The Calming Breath 1:2 Ratio Breathing

Ever had some crazy on the road, cut you off at the lights? Before the obscenities started and your blood started boiling, you might have noticed your breath became short and sharp.

We say things like “ohh, that took my breath away”, “I’m short on breath”,”I gasped at the sight of it”. Breathing is pretty important right (derrrr), but did you know that when you get stressed your breath becomes shallow and lungs don’t fully inflate which can reduce levels of oxygen in the blood, elevate stress  and leave you feeling tired.

Becoming aware of your breath and even the breath of those around you (I’m not talking halitosis here), can really tell you a lot about how you’re feeling and ‘d how a person is feeling.

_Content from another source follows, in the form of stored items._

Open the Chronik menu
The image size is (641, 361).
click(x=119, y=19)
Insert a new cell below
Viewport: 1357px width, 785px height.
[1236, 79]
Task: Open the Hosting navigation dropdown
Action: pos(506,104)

A quick and easy breath technique to assist the body in calming back down after a fright, in times of anxiety or even when someone is having a mild panic attack is to increase the length of the exhalation.  That will help get all the waste products your body just made out and signal to the guys or gals running your nervous system that all is clear and you’re out of danger.


Watch and  Give it a go!


Ideally breathe in and out through your nose, but if that’s not comfortable breath in through your nose and out through your mouth. It’s much easier to regulate the out flow of breath if it’s through your nose. But there are times when your nose is blocked or it’s not just comfortable to do that, so just go with the flow (literally).

Step 1: Breathe in for 4 counts or however many counts feels normal for you

Step 2: Lengthen the exhale, up to twice as long as the inhalation.

Tips: Let the breath flow gently and avoid forcing it. Relax your neck and shoulders, let the air flow gently into your belly, then filling up your lungs  and chest, exhaling gently back out with sustained control.